Todos los que aspiran a entrar en la Universidad española el curso próximo y que están disfrutando del que, posiblemente, será el verano más largo y disfrutón de su vida (el de 2º Bach), ven planear sobre su futuro la sombra de la “nota de corte”.

Esta nota de corte es una cifra numérica sacada de la media de las calificaciones de quienes solicitan acceder a una carrera universitaria concreta y marca la diferencia entre quien puede acceder a ella y quien no. No puedes controlarla; cambia (aunque sea en unas décimas) cada curso; no es igual en todas las Universidades…

La nota de corte es, así, para muchos (los que no llegan a ella) una frontera infranqueable; un paso prohibido; una propiedad privada.
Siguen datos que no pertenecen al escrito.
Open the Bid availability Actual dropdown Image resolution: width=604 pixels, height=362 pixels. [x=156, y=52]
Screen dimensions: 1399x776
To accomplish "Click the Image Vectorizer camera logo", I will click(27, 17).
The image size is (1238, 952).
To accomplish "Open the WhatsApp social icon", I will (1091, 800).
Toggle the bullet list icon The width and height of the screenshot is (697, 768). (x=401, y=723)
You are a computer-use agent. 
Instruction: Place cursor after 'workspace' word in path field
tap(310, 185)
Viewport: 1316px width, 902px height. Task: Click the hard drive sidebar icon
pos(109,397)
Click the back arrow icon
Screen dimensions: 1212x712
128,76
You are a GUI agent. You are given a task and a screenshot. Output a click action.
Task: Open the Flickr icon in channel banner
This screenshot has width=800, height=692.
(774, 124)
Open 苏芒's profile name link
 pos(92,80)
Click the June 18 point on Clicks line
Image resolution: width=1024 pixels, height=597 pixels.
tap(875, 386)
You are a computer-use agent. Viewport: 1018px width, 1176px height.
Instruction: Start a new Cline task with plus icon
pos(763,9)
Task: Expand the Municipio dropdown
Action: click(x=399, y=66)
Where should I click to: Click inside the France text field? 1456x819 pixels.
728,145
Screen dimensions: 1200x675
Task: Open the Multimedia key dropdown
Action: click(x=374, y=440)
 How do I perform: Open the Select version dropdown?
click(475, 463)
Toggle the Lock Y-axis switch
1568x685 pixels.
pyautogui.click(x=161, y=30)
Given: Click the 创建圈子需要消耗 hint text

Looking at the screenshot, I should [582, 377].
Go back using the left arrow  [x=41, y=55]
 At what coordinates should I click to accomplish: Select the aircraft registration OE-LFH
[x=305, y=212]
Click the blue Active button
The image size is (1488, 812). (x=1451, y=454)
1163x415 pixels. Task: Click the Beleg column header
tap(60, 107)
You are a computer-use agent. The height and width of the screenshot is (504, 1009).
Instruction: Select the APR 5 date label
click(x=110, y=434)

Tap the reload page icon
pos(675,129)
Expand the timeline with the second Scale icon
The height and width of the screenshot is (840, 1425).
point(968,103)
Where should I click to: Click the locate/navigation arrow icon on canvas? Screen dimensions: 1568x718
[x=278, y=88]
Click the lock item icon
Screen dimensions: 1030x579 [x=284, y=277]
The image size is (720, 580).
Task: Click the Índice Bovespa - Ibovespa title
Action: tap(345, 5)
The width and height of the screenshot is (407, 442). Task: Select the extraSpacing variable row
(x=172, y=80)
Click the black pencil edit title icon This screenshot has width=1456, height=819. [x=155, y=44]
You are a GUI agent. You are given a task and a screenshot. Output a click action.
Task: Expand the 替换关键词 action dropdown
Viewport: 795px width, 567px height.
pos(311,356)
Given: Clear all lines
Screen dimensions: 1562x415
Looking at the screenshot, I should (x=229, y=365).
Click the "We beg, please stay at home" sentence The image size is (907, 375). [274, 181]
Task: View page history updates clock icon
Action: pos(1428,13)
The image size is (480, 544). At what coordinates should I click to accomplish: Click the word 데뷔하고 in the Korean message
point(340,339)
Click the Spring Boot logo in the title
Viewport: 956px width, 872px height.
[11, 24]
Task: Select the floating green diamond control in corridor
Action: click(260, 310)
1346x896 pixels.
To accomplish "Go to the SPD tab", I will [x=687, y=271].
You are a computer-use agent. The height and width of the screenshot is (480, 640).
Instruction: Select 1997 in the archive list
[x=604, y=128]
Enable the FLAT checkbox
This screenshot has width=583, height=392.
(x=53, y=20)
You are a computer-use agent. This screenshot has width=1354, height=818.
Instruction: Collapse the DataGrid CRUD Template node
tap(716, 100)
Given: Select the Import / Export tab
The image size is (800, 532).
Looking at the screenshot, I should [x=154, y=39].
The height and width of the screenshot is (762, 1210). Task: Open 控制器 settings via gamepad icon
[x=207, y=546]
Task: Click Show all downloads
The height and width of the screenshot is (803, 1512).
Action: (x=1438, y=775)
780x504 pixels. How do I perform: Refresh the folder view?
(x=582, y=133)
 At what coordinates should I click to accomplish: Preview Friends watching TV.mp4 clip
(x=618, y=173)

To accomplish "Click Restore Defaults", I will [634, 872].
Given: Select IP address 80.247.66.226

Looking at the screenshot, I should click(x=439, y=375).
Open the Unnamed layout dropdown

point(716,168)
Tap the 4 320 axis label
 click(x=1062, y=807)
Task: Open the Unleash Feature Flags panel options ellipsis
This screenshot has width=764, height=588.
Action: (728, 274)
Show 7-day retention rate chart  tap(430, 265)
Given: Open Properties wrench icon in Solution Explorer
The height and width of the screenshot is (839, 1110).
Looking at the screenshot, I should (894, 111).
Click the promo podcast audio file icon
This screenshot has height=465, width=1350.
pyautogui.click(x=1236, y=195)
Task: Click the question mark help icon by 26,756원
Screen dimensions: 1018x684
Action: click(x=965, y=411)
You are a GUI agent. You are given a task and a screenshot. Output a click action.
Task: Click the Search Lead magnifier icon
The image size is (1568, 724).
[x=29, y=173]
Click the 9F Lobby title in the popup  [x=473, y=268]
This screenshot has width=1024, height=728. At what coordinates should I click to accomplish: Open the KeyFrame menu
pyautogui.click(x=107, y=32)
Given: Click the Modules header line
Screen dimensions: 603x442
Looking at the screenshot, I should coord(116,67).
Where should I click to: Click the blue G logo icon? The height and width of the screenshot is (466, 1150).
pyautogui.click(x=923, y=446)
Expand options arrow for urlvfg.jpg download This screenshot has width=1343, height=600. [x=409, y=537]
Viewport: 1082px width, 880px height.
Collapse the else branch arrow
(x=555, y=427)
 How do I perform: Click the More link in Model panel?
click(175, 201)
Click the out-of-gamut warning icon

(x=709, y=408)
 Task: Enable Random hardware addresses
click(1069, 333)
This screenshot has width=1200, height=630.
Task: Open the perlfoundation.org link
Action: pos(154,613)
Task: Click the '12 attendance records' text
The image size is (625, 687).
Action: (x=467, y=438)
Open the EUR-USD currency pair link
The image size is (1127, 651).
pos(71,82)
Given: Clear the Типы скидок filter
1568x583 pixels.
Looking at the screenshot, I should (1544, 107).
La nota de corte hace fracasar un sueño; frustra expectativas; y puede llevar a pensar que el esfuerzo no merece la pena.

Es bueno pensar estos días en las “notas de corte” de la vida, esas circunstancias que no podemos controlar y que determinan el rumbo de nuestra historia: la enfermedad que interrumpe nuestro proyecto vital; los “enchufes” que impiden acceder limpiamente a un empleo; los visados y requisitos para cruzar una frontera; los horarios de los servicios públicos; la discriminación de sexo en el trabajo…

Ante esas notas de corte nos sentimos frágiles, desvalidos, sin posibilidad de representar… Pero son tan reales y pueden ser tan dañinas que conviene tomar conciencia de ellas, principalmente para no colocarlas allí donde no es preciso; donde se convierten en una coartada para la discriminación o la exclusión; donde legitiman la existencia de “cotos privados”.

Las notas de corte de la vida nos interpelan como educadores para fortalecer el tesón y la resiliencia; para evitar las discriminaciones; para orientar en medio de la sensación de fracaso…

Es bueno alegrarse y celebrar que los que acceden a la Universidad están cada vez más cualificados, y que por eso suben las “notas de corte”; pero es mejor, todavía, no dejar en la cuneta de la educación, de la participación ciudadana, del acceso a un buen empleo etc., a aquellos para quienes la “nota de corte” dejó fuera.

Sólo así, todos vamos encontrando nuestro sitio en la vida; nos sentimos más comprometidos con la sociedad; vamos ganando en autoestima; queremos hacer más felices a los otros… Sólo así es posible ganar en paz y justicia para todos. Y de paz y justicia poco más hace falta decir en estos días.